3rd model series in Llama after Llama3.1, Llama3.2

So Meta, in their final release for the year, launched Llama3.3, a 70B GenAI model that has shown some great results and has already beaten some SOTA LLMs on benchmark datasets. As promised by Meta, the model is open-sourced and hence free to use

If you don’t know, Llama3.3 is the 3rd release in the Llama family, earlier ones being Llama3.1 (8B, 70B, 405B), Llama3.2 (4 variants, multimodal) and now Llama3.3 (70B, text only).

Model Architecture

Llama 3.3 operates on an auto-regressive basis, meaning it generates text by predicting the next word in a sequence based on the preceding words. This approach allows for coherent and contextually relevant text generation, making it suitable for a wide array of tasks in NLP.The architecture of Llama 3.3 is built upon a transformer design that has been optimized for performance.

Key features include:

Grouped Query Attention (GQA): This mechanism enhances the model’s efficiency during inference by allowing it to process multiple queries simultaneously, which is particularly beneficial when dealing with larger datasets and longer sequences.
Tokenizer with 128K Vocabulary: The model utilizes a tokenizer that can handle a vast vocabulary, improving its ability to encode language efficiently and effectively.

Training Methodology

Llama 3.3 employs two primary training methodologies to enhance its performance:

Supervised Fine-Tuning (SFT): This process involves training the model on labelled datasets where human feedback is used to guide the learning process.
Reinforcement Learning with Human Feedback (RLHF): RLHF further refines the model’s capabilities by incorporating feedback from human evaluators during training.

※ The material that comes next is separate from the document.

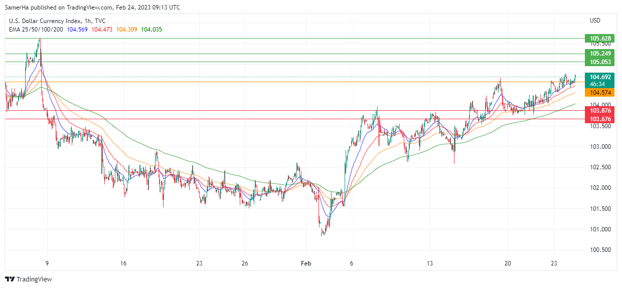This screenshot has height=288, width=622.
Task: Open the USD currency unit label
Action: tap(595, 21)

Training Data: Built on a diverse mix of publicly available online sources.

Context Length: Can handle input up to 128k tokens.

Token Count: Trained on over 15 trillion tokens.

Knowledge Cutoff: Updated until December 2023.

Supported languages: English, German, French, Italian, Portuguese, Hindi, Spanish, and Thai.

Performance and metrics

As you might have observed in the above table

Llama3.3 outperforms Llama3.1 70B on almost all benchmarks

Beats Llama3.1 405B on some metrics like GPQA Diamond, MATH, IFEval etc.

Even the cost associated with about 1/5th of that of Llama3.1 405B.

Overall, the metrics look good and given the model size, the performance looks awesome.

How to use Llama3.3?

The model is available on HuggingFace to use. You first need to

Take access to the gated repo (by filling out a short form)

Update transformers

pip install --upgrade transformers

Generate a HuggingFace READ token (free to create).
Follow the below code

import transformers
import torch

model_id = "meta-llama/Llama-3.3-70B-Instruct"

pipeline = transformers.pipeline(
    "text-generation",
    model=model_id,
    model_kwargs={"torch_dtype": torch.bfloat16},
    device_map="auto",
)

messages = [
    {"role": "system", "content": "You are a pirate chatbot who always responds in pirate speak!"},
    {"role": "user", "content": "Who are you?"},
]

outputs = pipeline(
    messages,
    max_new_tokens=256,
)
print(outputs[0]["generated_text"][-1])

In conclusion, Llama 3.3 stands out as a powerful and cost-effective alternative to larger models like Llama 3.1 405B, delivering exceptional performance across key benchmarks while remaining open-source and accessible. Its optimized architecture, advanced training methodologies, and support for diverse languages make it an ideal choice for a wide range of NLP applications. Whether you’re exploring text generation, reasoning tasks, or coding challenges, Llama 3.3 offers a robust solution at a fraction of the cost, making it a valuable tool for developers and researchers alike.